Standards for lexicons and corpora -- Areas, interaction between lexicon and corpus, current state of EAGLES

  1. 1. Nicoletta Calzolari

    Istituto di Linguistica Computazionale (ILC) (Institute for Computational Linguistics) - Consiglio Nazionale delle Ricerche (CNR)

When we highlight the complex structure of the interrelationships between lexicon and corpus, we have to work on the assumption of an interdependence between the two views, and we have to take into account this interdependence in any lexical or corpus analysis or application.

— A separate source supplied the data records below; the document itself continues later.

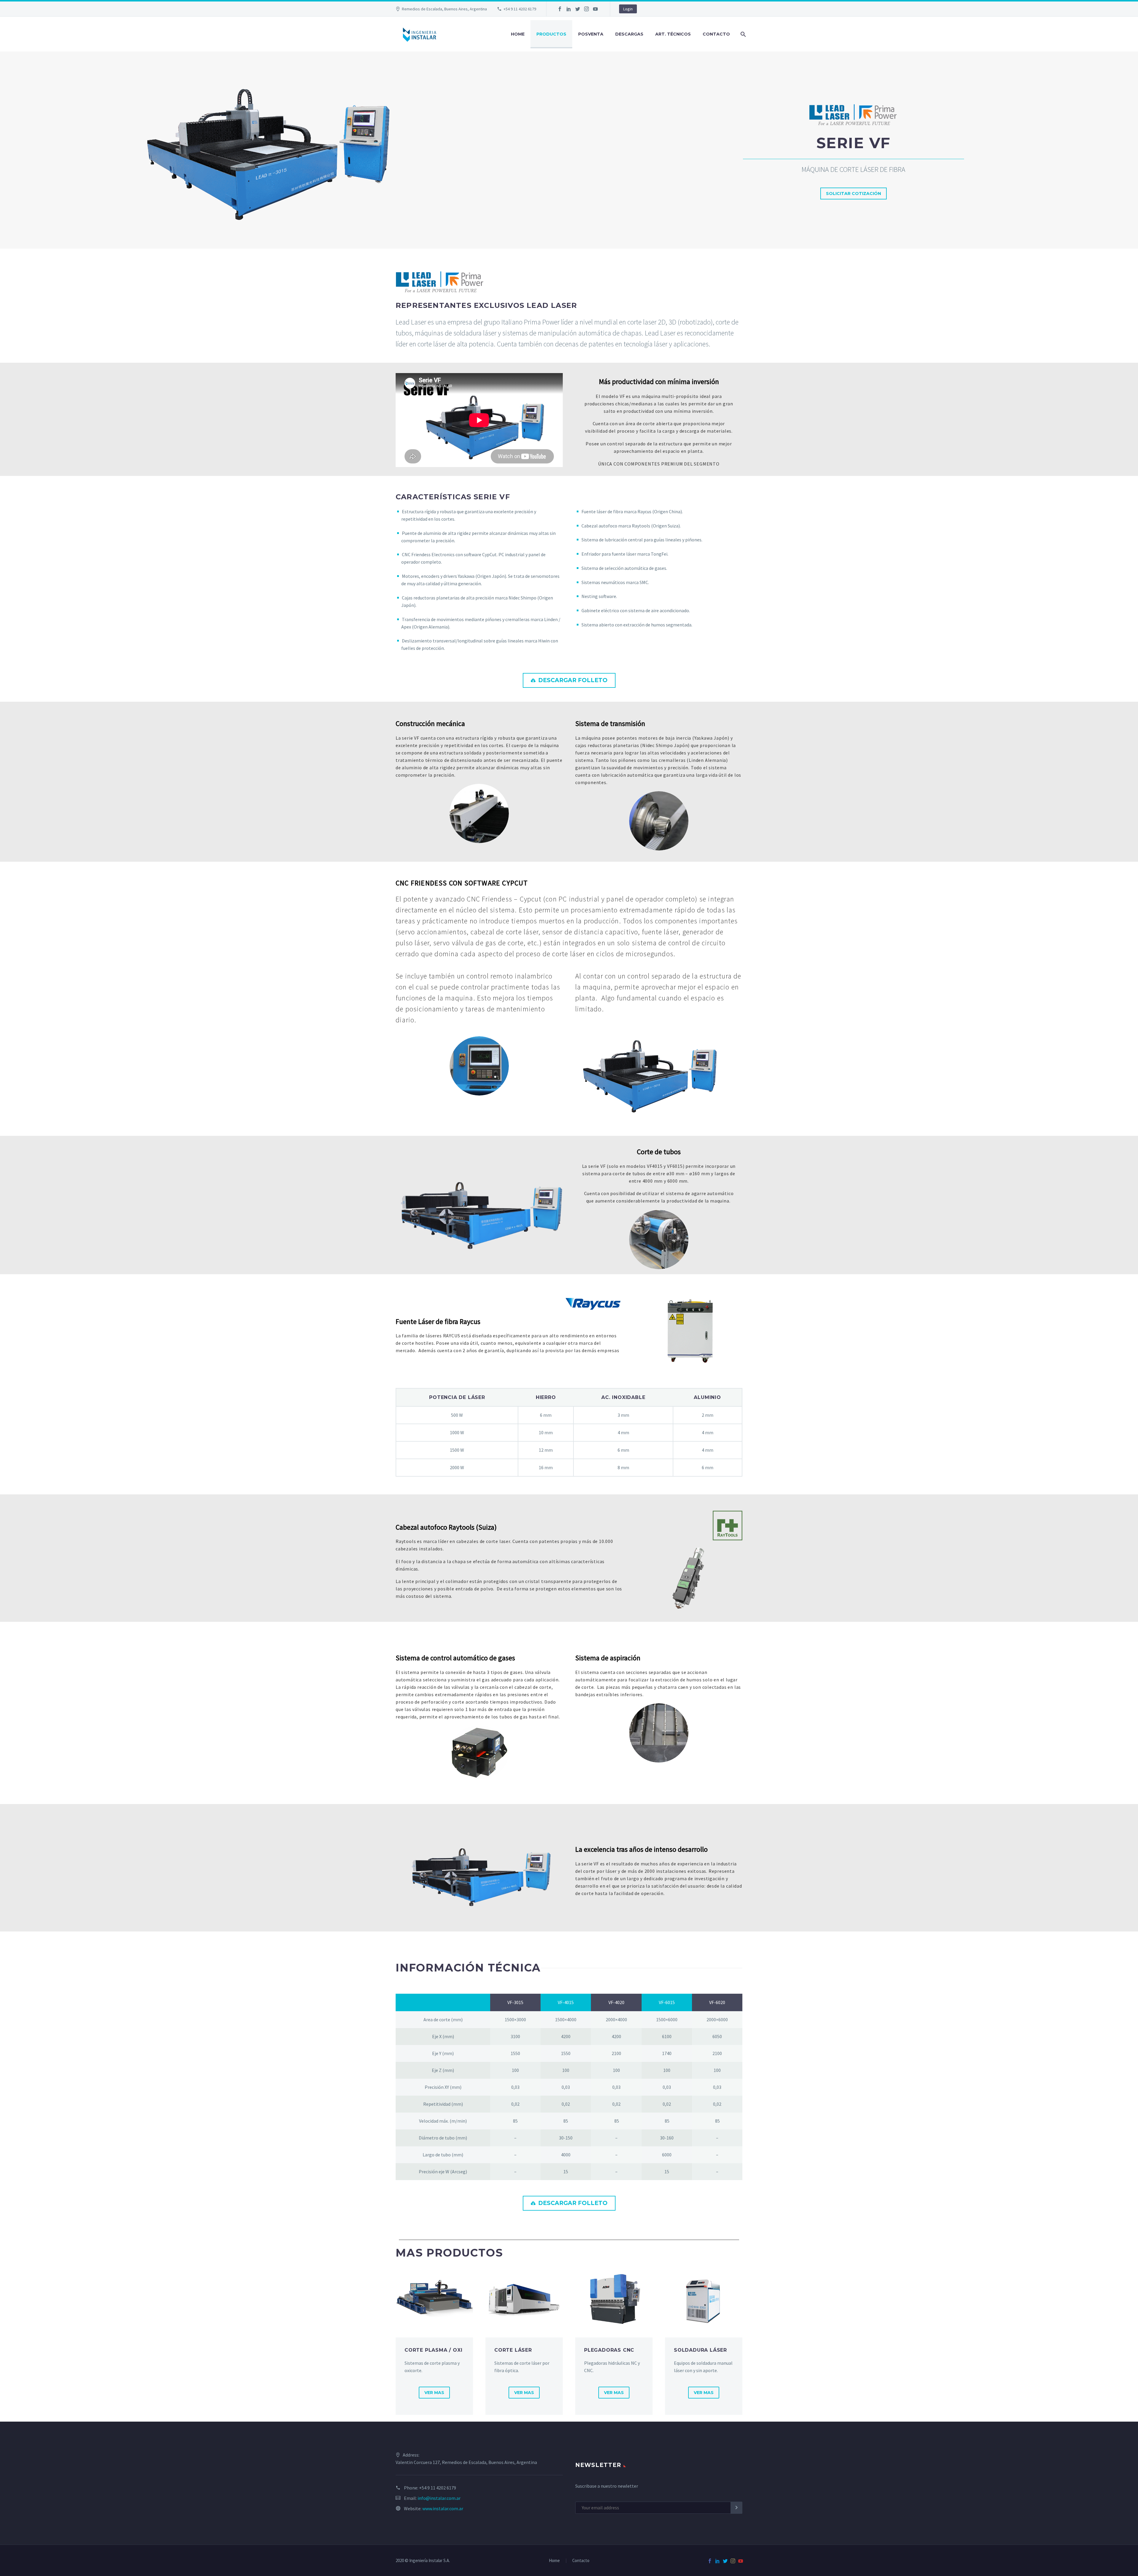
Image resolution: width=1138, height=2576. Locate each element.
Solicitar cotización (853, 193)
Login (628, 9)
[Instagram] (586, 9)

This was also the approach taken within the LRE EAGLES (see Calzolari, McNaught, EAGLES Editors' Introduction, 1996) project towards the development of standards both in Morphosyntax and Syntax: the awareness of the interdependence between lexical specifications on the one hand, and corpus tagsets/syntactic annotations on the other, has guided the formulation of the proposals for standards and recommendations in both the Corpus and the Lexicon Work Groups of EAGLES. Corpus tagging/annotating was considered as the first obvious application of a Computational Lexicon. Therefore attention was given to the definition of compatible sets of attributes and values.

The presentation will address problems of the interaction between the two types of resources, corpora and lexicons, in particular from the perspective of a standardization project.